Inflation spurs record decline in workers’ wages and benefits
(CNN) -- Skyrocketing inflation is robbing Americans of their raises.
Total compensation costs for civilian workers declined 3.7% over the past 12 months ending in March, after accounting for inflation, according to the Employment Cost Index report published Friday.
It's the largest decline since the Bureau of Labor Statistics began inflation-adjusted records in 2001. What's more, it comes at a time when compensation costs -- which includes the wages employers pay plus health, retirement and other benefits -- are rising swiftly, before accounting for inflation, as employers try to fill positions and hold on to their staff.
The data, which tracks changes in employers' labor costs, quantifies the pain that people are feeling as prices rise faster than they have in the past 40 years.

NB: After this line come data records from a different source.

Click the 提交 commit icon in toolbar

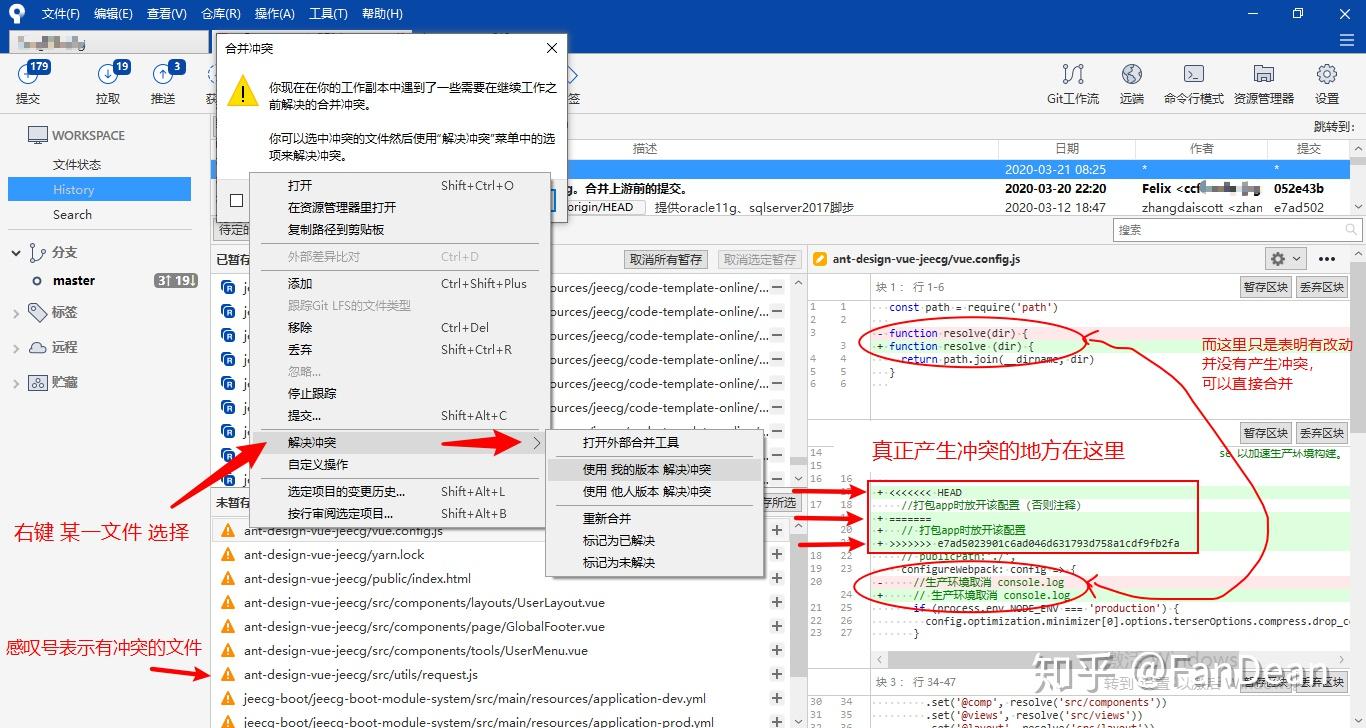pos(29,74)
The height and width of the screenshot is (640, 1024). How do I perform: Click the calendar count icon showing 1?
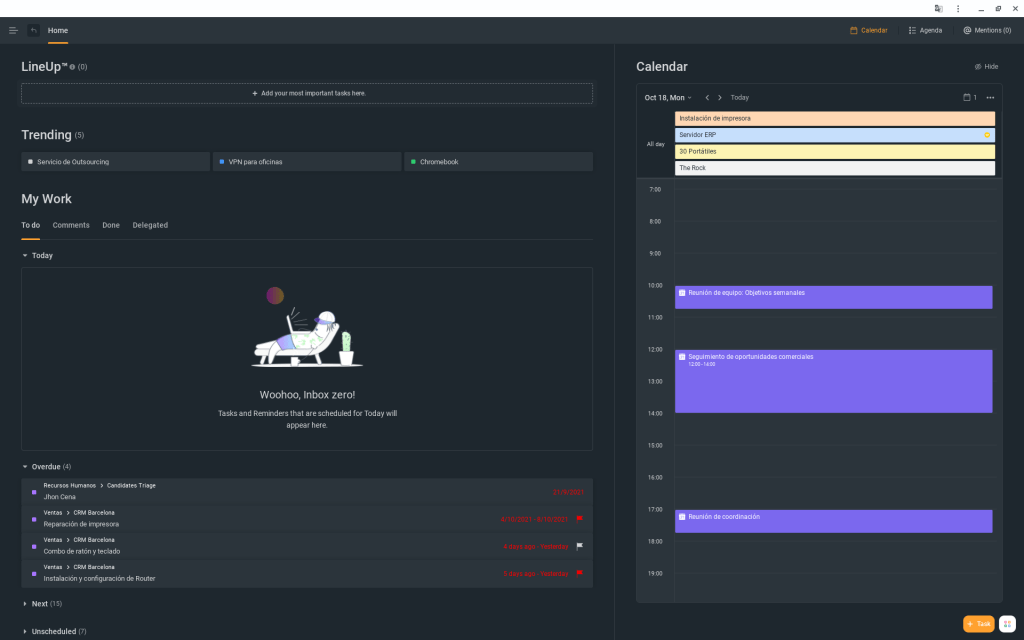[969, 97]
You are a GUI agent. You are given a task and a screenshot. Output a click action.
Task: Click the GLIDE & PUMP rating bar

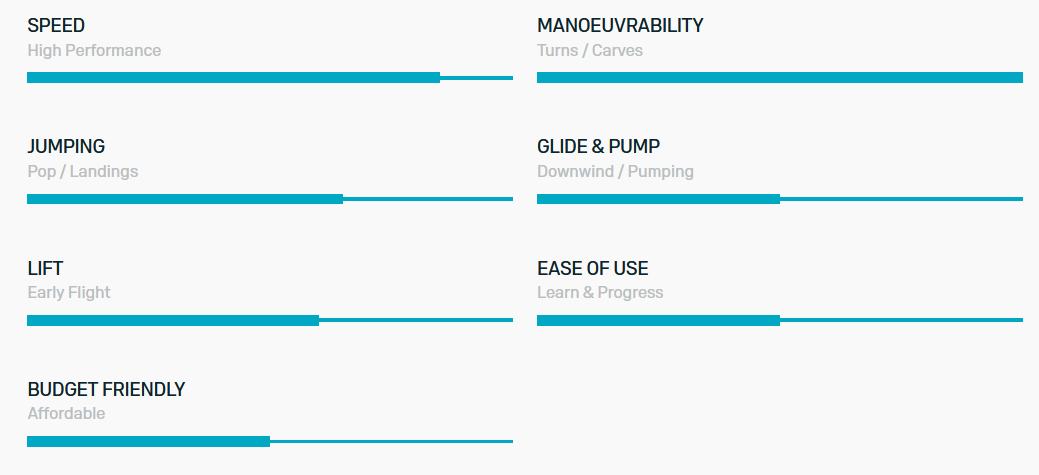(780, 199)
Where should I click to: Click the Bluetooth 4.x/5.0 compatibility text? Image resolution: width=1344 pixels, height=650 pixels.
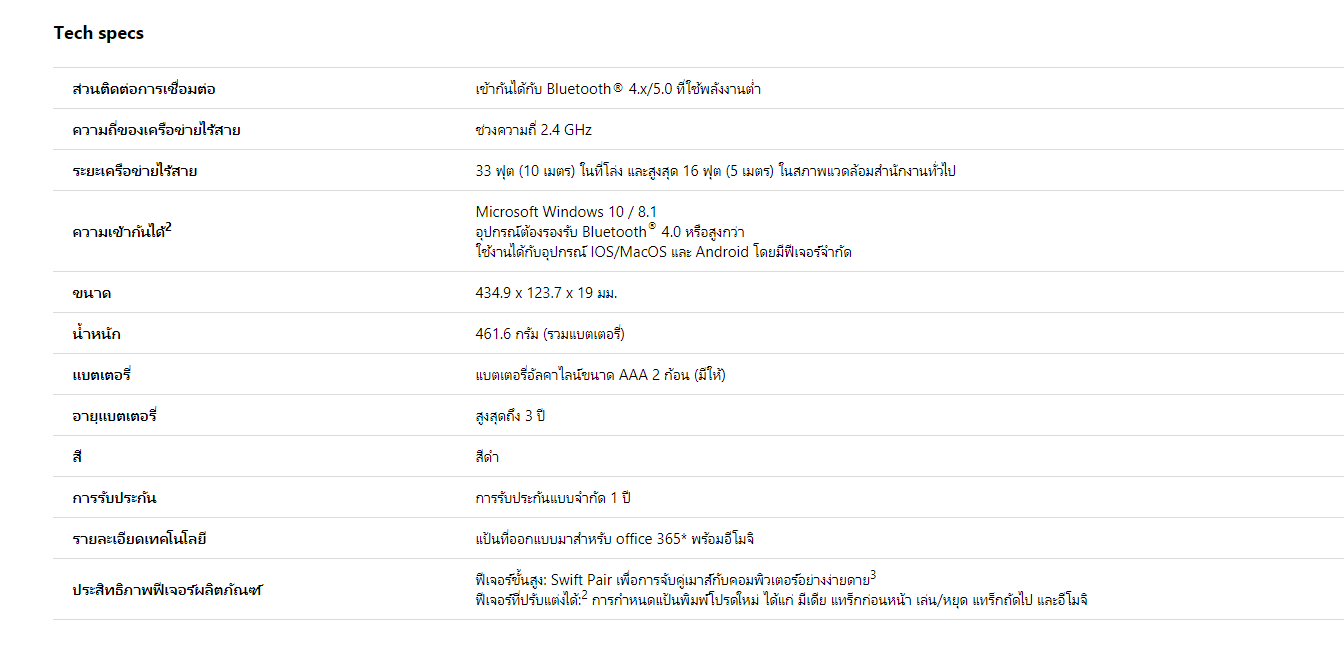(618, 89)
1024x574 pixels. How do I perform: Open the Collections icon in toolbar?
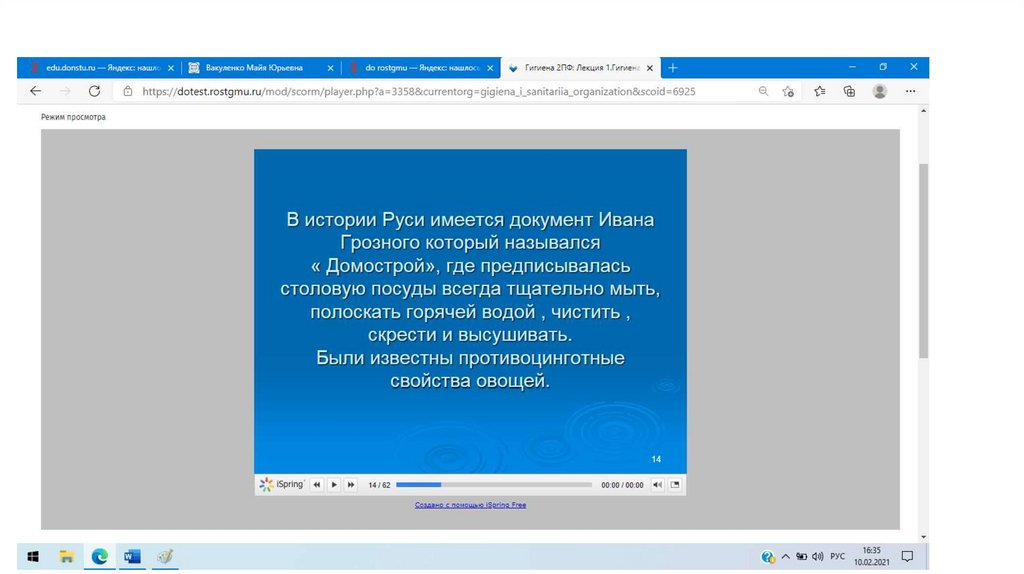pos(849,91)
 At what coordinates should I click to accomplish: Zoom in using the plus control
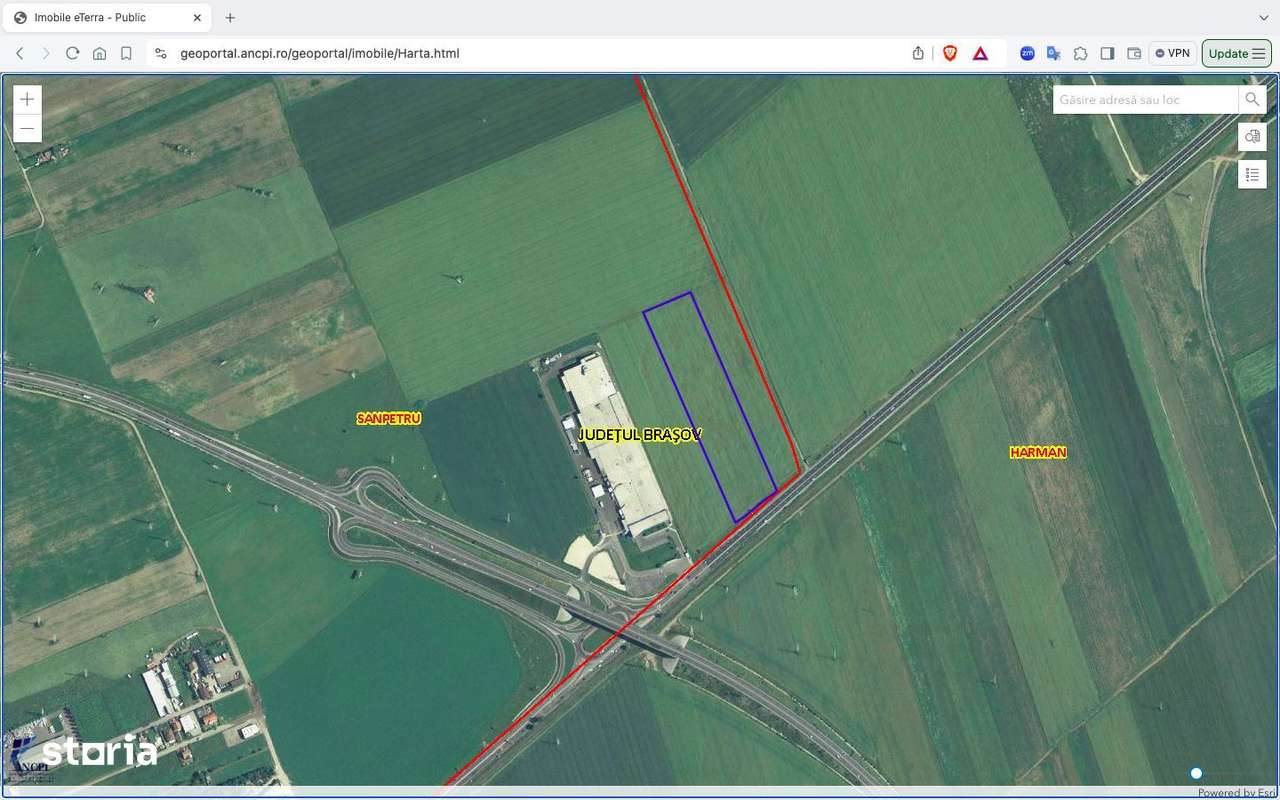coord(26,98)
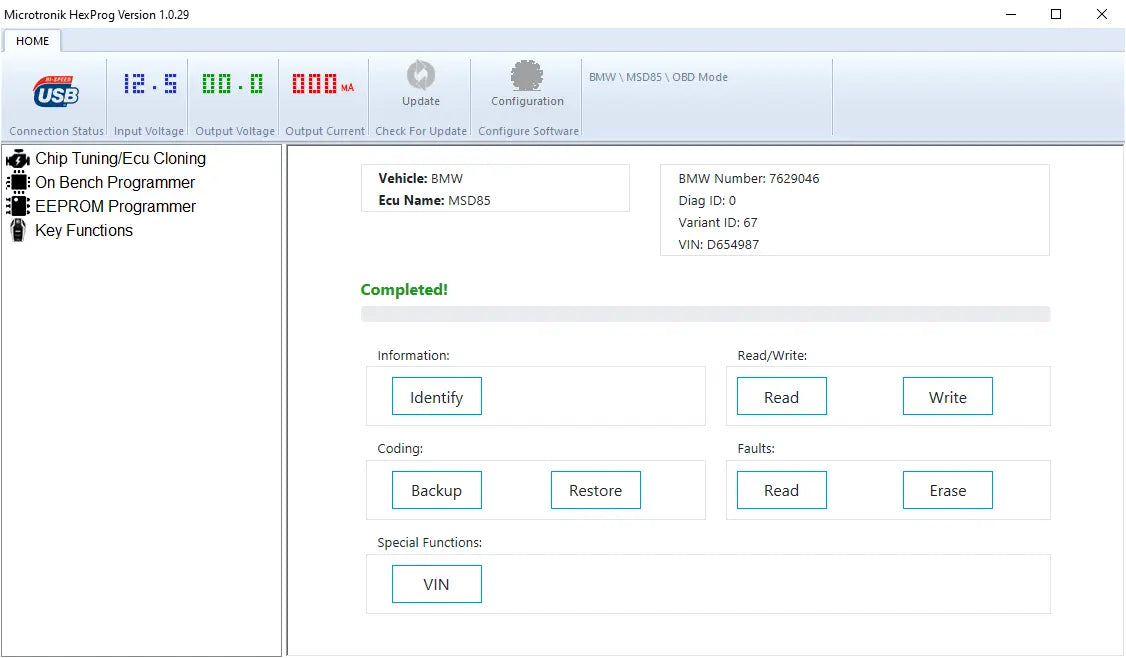
Task: Open the Configuration gear icon
Action: coord(527,76)
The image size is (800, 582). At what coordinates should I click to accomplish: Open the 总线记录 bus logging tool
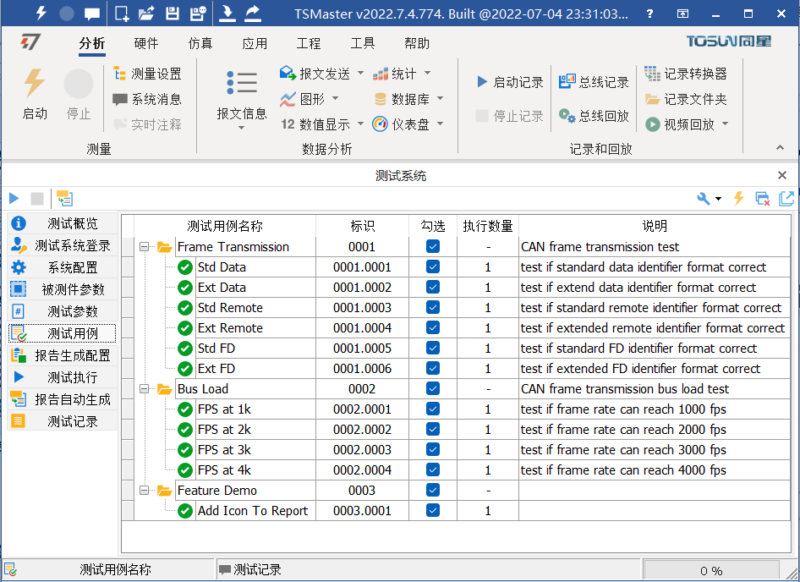[x=594, y=82]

The increasing cost of food, gasoline and housing are eating away at workers' paychecks.
The inflation-adjusted cost of wages and salaries fell 3.6%, while benefit costs dropped 4.2%, both the largest decreases since the series started 21 years ago.
"For workers, this is bad news," Jason Furman, an economics professor at Harvard University and former chair of the Council of Economic Advisers in the Obama administration, said of the inflation-adjusted data. "Wages are falling very rapidly over the last year and are way below where they were two years ago."